BRICS membership will ensue economic benefits for prospective candidates, including those belonging to the MENA region. BRICS is an economic grouping, and as members, the MENA countries will be able to jointly assess the new global challenges, including macroeconomic shocks and financial volatility, and draw up an agenda for intra-BRICS cooperation. Joining BRICS also provides an opportunity for the MENA countries to share the platform with the world’s emerging economies, especially as the economic centre of the world is predicted to shift its location towards India and China by 2050.[ii] In January 2024, as the six new members will join BRICS, the group will host 46 per cent of the world population, contribute 29 per cent of the global GDP, and control 43.1 per cent of the world’s oil supply.[iii] The relevance of the group can be gauged from the fact that over 40 countries have expressed interest in joining BRICS.[iv]

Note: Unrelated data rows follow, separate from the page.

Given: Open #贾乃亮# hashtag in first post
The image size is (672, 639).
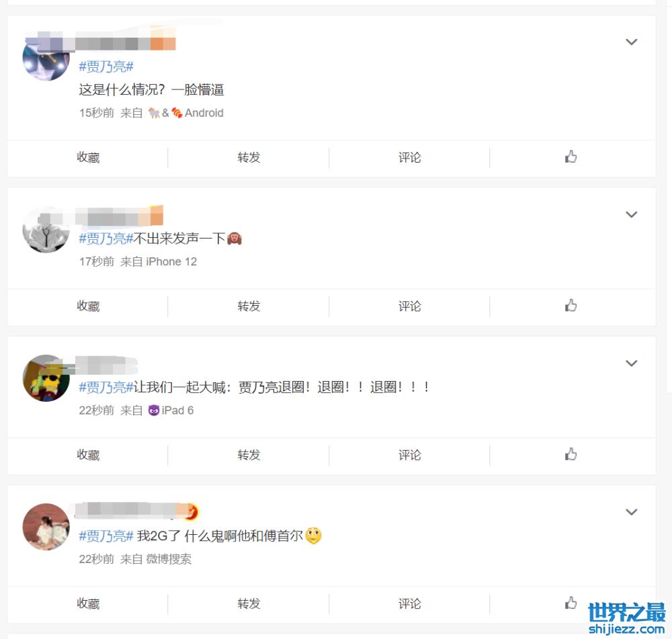Looking at the screenshot, I should [106, 67].
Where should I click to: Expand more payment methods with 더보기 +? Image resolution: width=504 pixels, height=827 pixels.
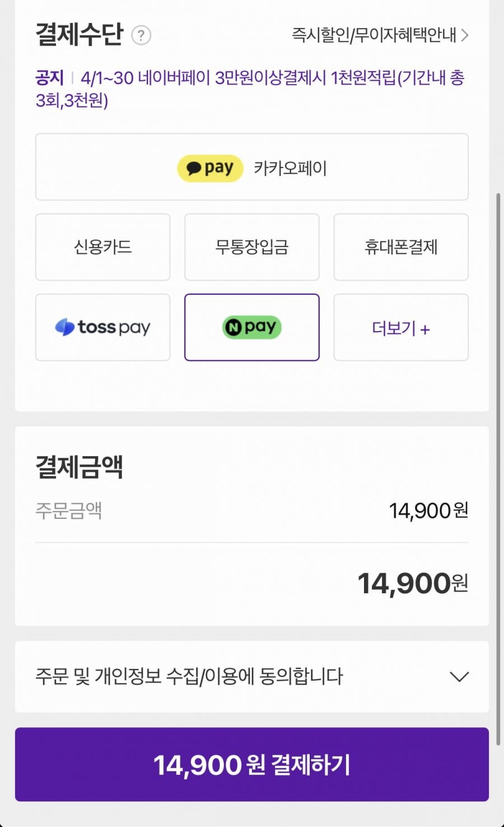tap(401, 328)

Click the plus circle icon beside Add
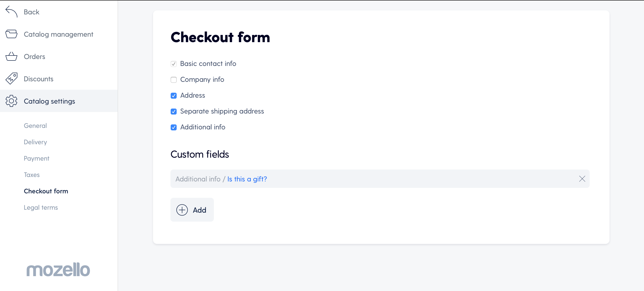(x=182, y=210)
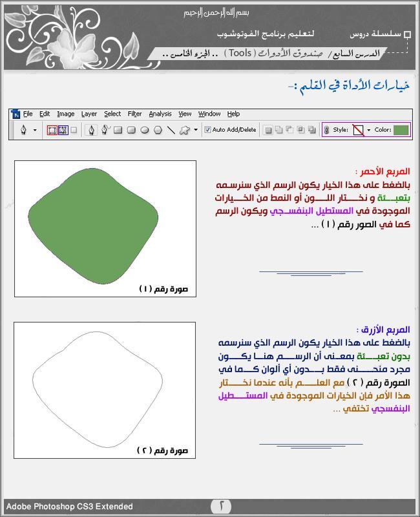Expand the geometry options arrow after Custom Shape
This screenshot has height=517, width=420.
pos(196,130)
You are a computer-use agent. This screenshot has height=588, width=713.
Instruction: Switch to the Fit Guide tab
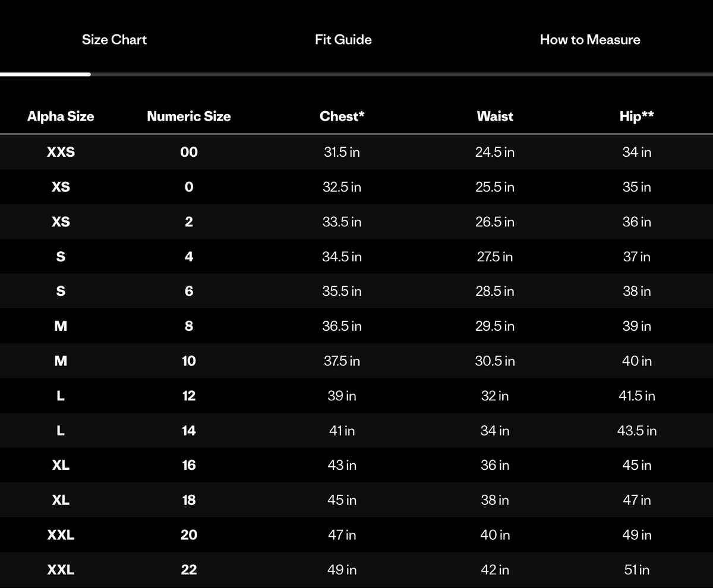click(x=343, y=40)
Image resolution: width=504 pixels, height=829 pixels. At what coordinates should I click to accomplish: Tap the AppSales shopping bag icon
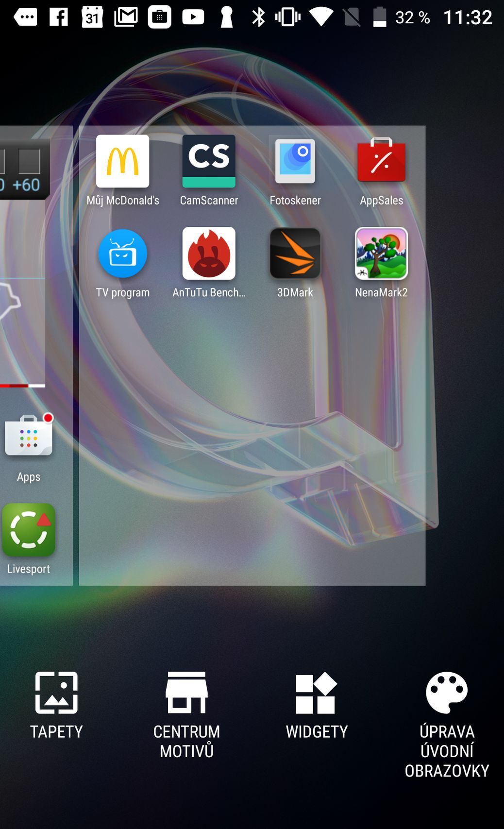[381, 161]
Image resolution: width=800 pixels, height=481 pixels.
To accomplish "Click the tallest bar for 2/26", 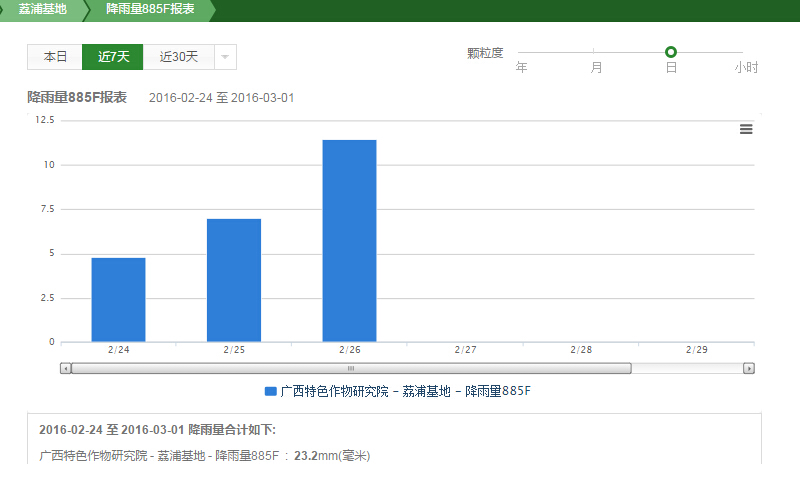I will pos(349,240).
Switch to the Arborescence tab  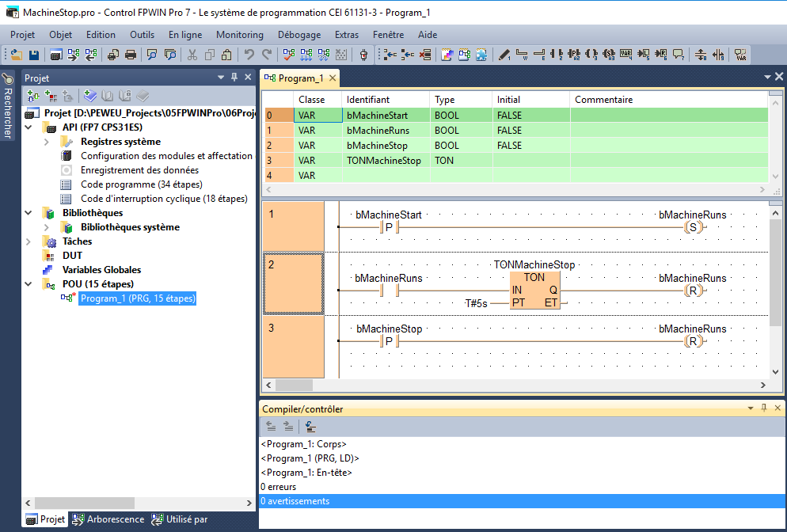click(x=108, y=519)
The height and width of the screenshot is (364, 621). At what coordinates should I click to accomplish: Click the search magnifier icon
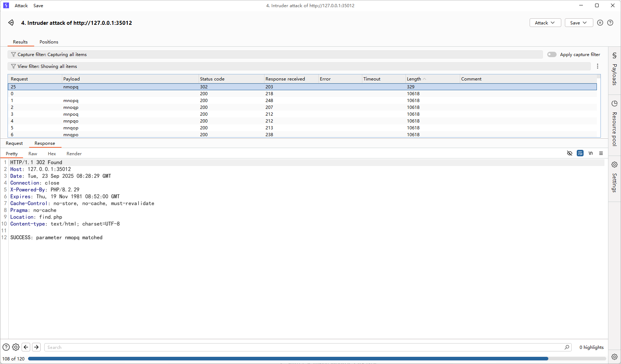[567, 347]
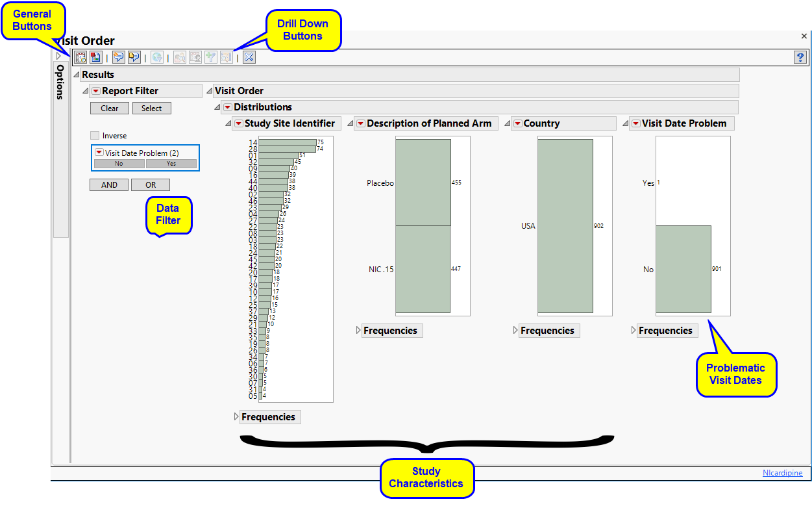The width and height of the screenshot is (812, 508).
Task: Open red triangle menu for Report Filter
Action: [95, 91]
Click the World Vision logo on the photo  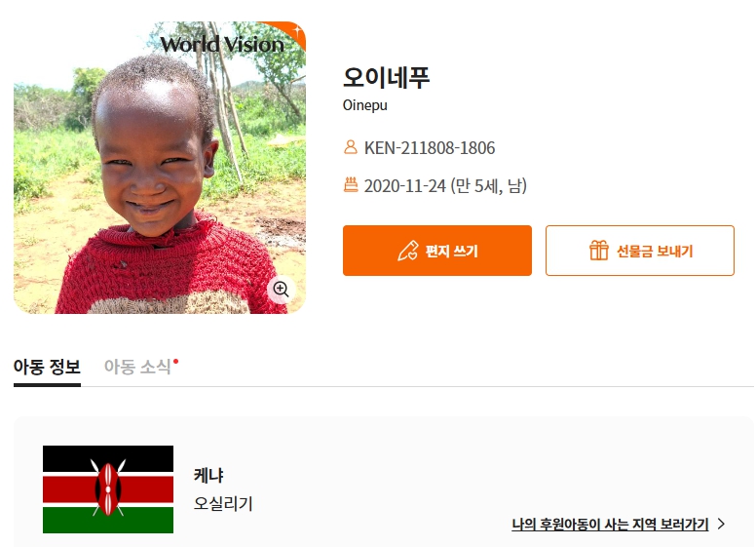pyautogui.click(x=222, y=45)
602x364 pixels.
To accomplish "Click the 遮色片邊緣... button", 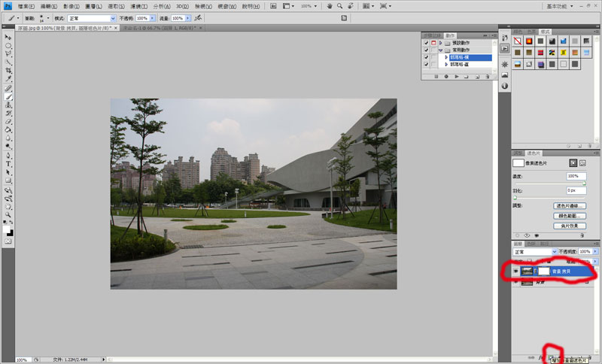I will coord(570,205).
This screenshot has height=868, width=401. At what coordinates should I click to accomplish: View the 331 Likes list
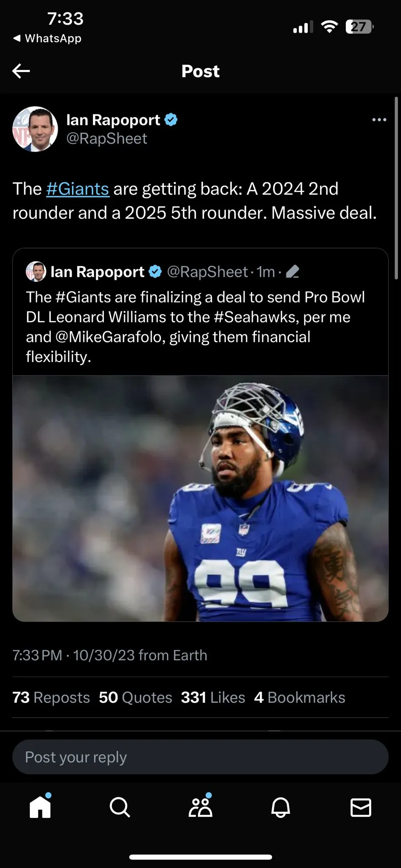tap(213, 697)
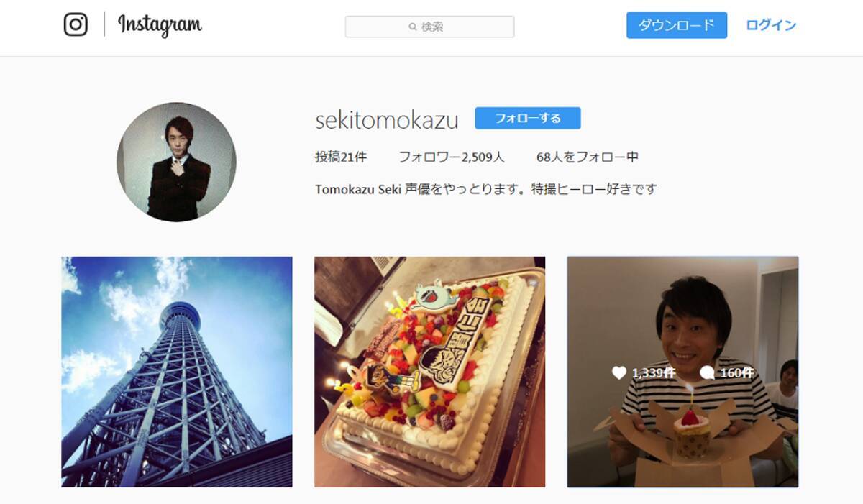
Task: Open the ログイン link
Action: (x=771, y=25)
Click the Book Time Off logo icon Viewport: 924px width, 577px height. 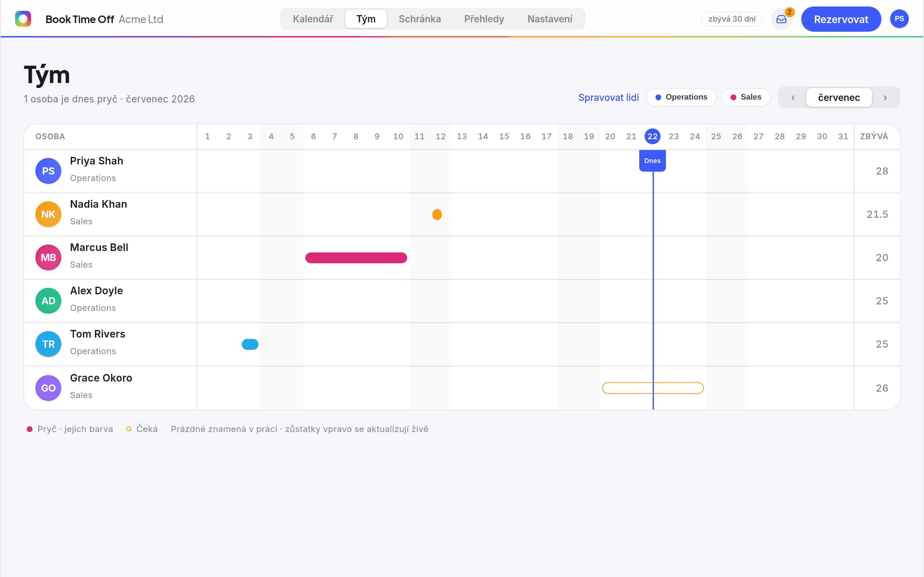[x=23, y=19]
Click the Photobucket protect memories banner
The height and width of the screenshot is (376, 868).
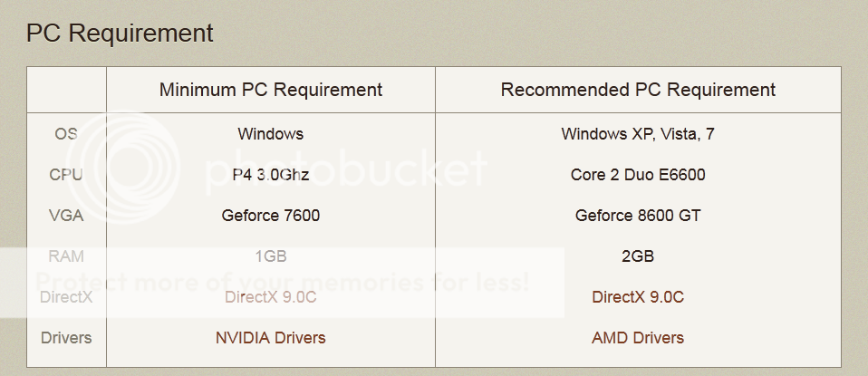282,283
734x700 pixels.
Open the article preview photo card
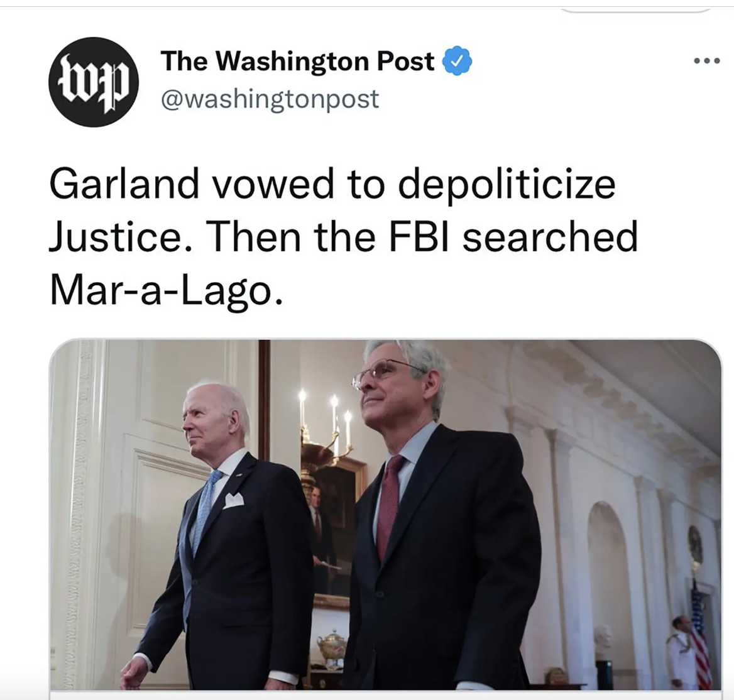point(385,514)
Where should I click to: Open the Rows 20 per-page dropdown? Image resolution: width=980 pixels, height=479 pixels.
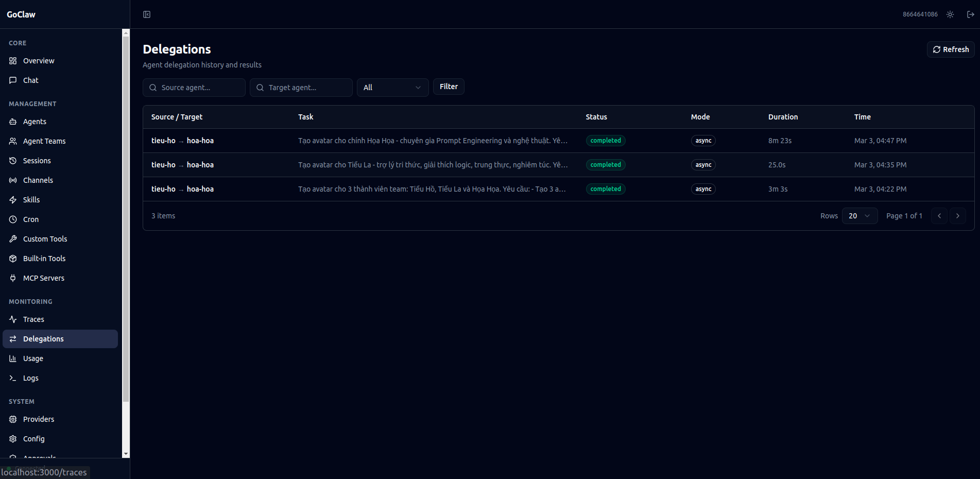click(859, 216)
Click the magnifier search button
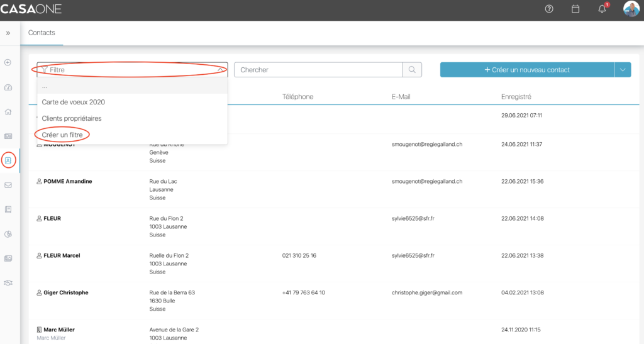This screenshot has height=344, width=644. point(412,70)
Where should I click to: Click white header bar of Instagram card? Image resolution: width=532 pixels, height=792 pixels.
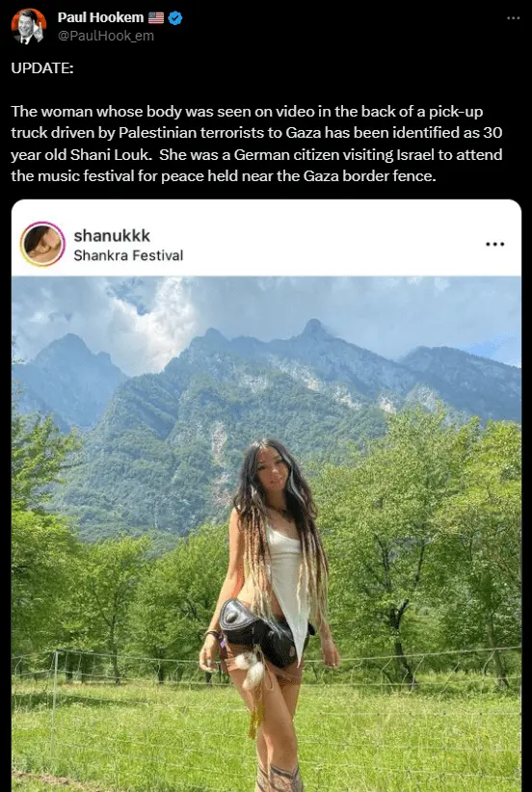click(x=266, y=238)
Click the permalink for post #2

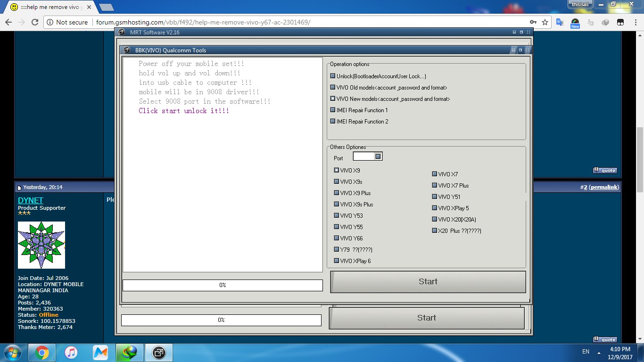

As strong economies, countries like Saudi Arabia and the UAE aim to contribute to and benefit from the BRICS membership. The Strategy for the BRICS Economic Partnership 2025[v] states that the member countries would seek to stimulate strong economic growth and support the multilateral trading system based on the rules and principles of the World Trade Organization. Led by young leaders, Saudi Arabia and the UAE are focusing on economic diversification while working towards an energy transition.
On the other hand, economies like Egypt and Iran would benefit from the BRICS emphasis on sustainable, inclusive economic growth and poverty reduction. For Iran, the BRICS membership is a strategic move as it will help in addressing the isolation caused by the economic sanctions imposed by western countries. For Egypt, the membership will bring gains in terms of attaining goals of sustainable development. For Egypt and Iran, joining BRICS also has a developmental value as they tend to benefit from the digitization wave and address the digital divide while improving the quality of life.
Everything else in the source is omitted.